The 2022 Rules also go further than the above-mentioned institutional rules in certain respects, including in relation to non-party intervention, security for costs, and the ability to choose between an ad-valorem and time-based system for arbitrator fees.

Concluding comments

Even before the launch of the 2022 Rules, ISDA had been recommending P.R.I.M.E. Finance as an institution for finance-related arbitrations since P.R.I.M.E.'s Model Clauses feature in its 2018 Arbitration Guide. But beyond this, the popularity of the 2016 Rules has been hard to gauge due to a lack of published data.

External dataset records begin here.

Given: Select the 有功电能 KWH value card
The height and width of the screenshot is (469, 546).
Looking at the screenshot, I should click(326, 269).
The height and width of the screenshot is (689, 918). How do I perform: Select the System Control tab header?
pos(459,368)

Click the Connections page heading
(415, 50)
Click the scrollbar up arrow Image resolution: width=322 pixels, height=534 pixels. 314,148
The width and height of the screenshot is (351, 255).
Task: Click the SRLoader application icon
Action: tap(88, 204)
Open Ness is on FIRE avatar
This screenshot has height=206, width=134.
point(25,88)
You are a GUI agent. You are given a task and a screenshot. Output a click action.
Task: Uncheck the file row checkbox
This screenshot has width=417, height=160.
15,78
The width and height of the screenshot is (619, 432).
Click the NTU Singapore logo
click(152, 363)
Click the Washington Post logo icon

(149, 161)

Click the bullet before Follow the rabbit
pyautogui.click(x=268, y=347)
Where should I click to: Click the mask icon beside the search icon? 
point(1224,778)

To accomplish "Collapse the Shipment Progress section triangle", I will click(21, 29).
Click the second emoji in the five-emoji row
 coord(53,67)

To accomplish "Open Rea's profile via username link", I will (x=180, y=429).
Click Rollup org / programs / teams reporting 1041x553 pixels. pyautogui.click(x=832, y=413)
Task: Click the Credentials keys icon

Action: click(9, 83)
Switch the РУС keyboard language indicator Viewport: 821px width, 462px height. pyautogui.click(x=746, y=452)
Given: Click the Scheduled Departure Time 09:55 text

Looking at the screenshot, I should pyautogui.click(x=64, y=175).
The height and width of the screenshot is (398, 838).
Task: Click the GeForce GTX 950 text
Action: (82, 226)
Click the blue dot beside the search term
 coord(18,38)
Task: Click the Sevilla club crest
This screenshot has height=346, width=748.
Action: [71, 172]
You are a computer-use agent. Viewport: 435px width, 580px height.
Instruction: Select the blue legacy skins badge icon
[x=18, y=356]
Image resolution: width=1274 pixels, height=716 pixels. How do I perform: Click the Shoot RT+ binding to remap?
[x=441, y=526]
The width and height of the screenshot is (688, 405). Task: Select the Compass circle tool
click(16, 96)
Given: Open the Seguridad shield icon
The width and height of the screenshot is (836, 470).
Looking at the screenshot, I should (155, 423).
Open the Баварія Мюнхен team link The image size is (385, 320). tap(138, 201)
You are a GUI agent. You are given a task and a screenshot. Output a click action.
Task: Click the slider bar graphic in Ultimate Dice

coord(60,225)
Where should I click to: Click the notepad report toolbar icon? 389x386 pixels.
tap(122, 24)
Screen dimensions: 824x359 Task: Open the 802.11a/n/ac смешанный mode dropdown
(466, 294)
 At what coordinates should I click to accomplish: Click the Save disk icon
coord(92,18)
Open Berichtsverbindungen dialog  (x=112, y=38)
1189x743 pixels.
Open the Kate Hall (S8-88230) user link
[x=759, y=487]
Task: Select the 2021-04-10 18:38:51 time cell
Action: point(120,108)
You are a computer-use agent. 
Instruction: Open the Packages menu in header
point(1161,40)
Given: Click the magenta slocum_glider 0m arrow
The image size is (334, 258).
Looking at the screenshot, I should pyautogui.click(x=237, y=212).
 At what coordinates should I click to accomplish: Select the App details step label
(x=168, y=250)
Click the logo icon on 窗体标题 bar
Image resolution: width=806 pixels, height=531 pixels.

With the changes aimed at increasing transparency, expressly granting tribunals and the PCA wide-ranging powers, promoting efficiency and cost-effectiveness, and facilitating effective management of multi-party and multi-contract arbitrations, the 2022 Rules look to address some important concerns raised by FMPs and aspire to provide a credible regime for the resolution of complex banking and finance disputes. 

The 2022 Rules are, of course, not the only arbitration rules in the market designed for finance disputes (for example, there are the CIETAC Financial Disputes Arbitration Rules). Other institutions – like HKIAC – have also launched specific panels of arbitrators for financial services disputes.  Further, the LCIA and ICDR-AAA statistics may suggest that FMPs will remain happy using these mainstream arbitration rules rather than looking for industry-specific arbitration rules.

However, as finance transactions become increasingly complex, and as relatively new product areas arising from fintech and sustainable finance continue to develop, the need for technical expertise in resolving disputes may become increasingly important to FMPs. Given the breadth of expertise offered by P.R.I.M.E.'s Panel, which arguably remains the 2022 Rules' most distinguishing feature (but no longer with an expectation to nominate arbitrators only from the Panel), there may be reason to believe that the 2022 Rules will prove to be more popular than their predecessors. Ultimately, the real uptake and impact of the 2022 Rules can only be meaningfully assessed in the years to come, to the extent that disputes arise out of transactions in which the parties elect arbitration as their dispute resolution forum and choose the 2022 Rules to govern.

1 The 2019 figure was unusually high due to a large group of 41 arbitrations which accounted for more than one third of the banking and finance cases. See pages 10-11 of LCIA's Annual Casework Report 2020: https://lcia.org/LCIA/reports.aspx

2 The ISDA Arbitration Guide, for example, includes a range of P.R.I.M.E. Finance model arbitration clauses designed to be used with the ISDA Master Agreements (1992 and 2002).